Some local and state efforts to regulate OWBs have relied on distance-predicated setback requirements derived from models and the 24-hr average PM National Ambient Air Quality Standard (NAAQS). For a subset of the receptor population, there remains the possibility of widespread vulnerability to airborne exposure over variable spatial and temporal scales. This raises the question as to whether the PM NAAQS and current OWB regulations are sufficiently protective of public health.

Regulations could conceive of OWBs as unique airborne threats subjecting individual and community-scale populations to a cumulative series of episodic exposure events on a continual basis. Exposure assessment and risk characterization should inform regulatory response, with explicit consideration of real-world OWB operating variables, terrain, meteorology, demography, field monitoring and health effects data.

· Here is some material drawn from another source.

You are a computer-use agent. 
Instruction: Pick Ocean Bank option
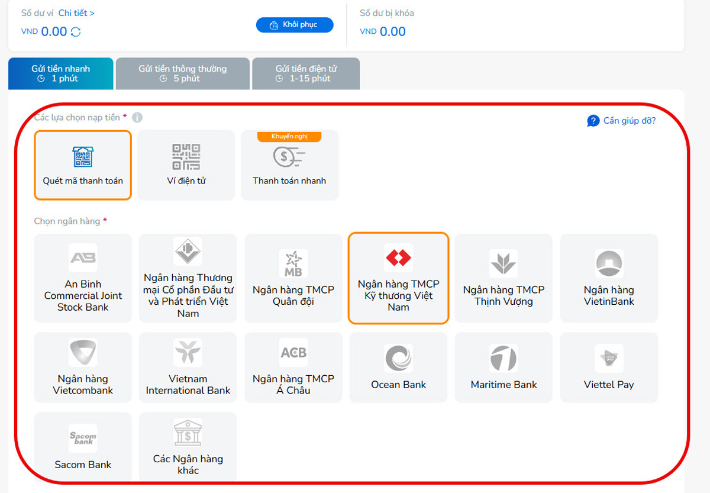(398, 367)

Approaches to Assessing Health Care Costs Associated with Air Pollution

Mary E Davis, Tufts University, 97 Talbot Ave, Medford, MA, 02155, USA; Tel: 617-627-4719, Email: mary.davis@tufts.edu

Understanding the economic impact of air pollution-related illnesses is important from a public health perspective and is essential to the risk assessment process.  In order to best evaluate the effectiveness of emission restrictions or other limitations on air pollution-generating activities, we must first identify the magnitude of the negative impact on human health.  Although there is no clear cut economic methodology for quantifying the health care costs associated with air pollution, a number of techniques have been developed that will be discussed in detail.  These include both ‘stated’ and ‘revealed’ preference methods, as well as a standard ‘cost of illness’ approach.  The stated preference approach bases the health impact on carefully worded survey responses to ‘willingness to pay’ questions, while revealed preference methods identify the perceived health care benefit/cost using statistical techniques and data on actual consumer behavior.  The ‘cost of illness’ approach calculates the cost of treating or living with the illness under the assumption that society should be willing to pay at least this amount to avoid it.  Finally, differences between quantifying costs related to morbidity versus mortality will be examined, and areas in need of further research will be identified.  Examples will be drawn from health care costs of respiratory illnesses related to air pollution exposure, such as asthma and lung cancer.